A preliminary study of dynein-driven ciliary motility: A computational model

The movement of embryonic cilia presents a crucial function in specifying the left-right axis for vertebrates. Those mono-cilia are primary (9+0) cilia, whose characteristic architecture is based on a cylindrical arrangement of 9 microtubule doublets. Dynein motors located between adjacent doublets convert the chemical energy of ATP hydrolysis into mechanical work that induces doublet sliding. Passive components, such as the mediated cytoplasm, the ciliary membrane, and other possibly-existent structures constraint the ciliary motion and maintain the cilia structural integrity, thus resulting in the axonemal bending. Dynein motors located along microtubule doublets of a motile nodal cilium activate in a sequential manner.

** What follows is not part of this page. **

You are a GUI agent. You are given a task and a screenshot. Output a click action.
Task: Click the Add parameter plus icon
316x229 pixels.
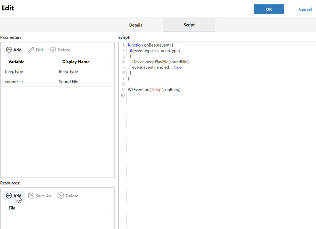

However, due to inherent difficulties, the dynein activation patterns in moving cilia can hardly be directly observed. The exact mechanism that controls ciliary motion is still unrevealed. In this work, we present a protein-structure model to simulate the ultrastructure of embryonic cilia and to study the dynein-dependent ciliary motility. This model includes time accurate three-dimensional solid mechanical analysis of the sliding between adjacent microtubule doublets and their induced ciliary bending. As a conceptual test, the mathematical model provides a platform to investigate various assumptions of dynein activity, which facilitates us to evaluate their rationality and to propose the most possible dynein activation pattern. The proposed protein-trigger pattern can reproduce the rotation-like ciliary motion as observed by experiments. This computational model may improve our understandings regarding the protein-beating problems of cilia, and may guide and inspire further experimental investigations on this topic.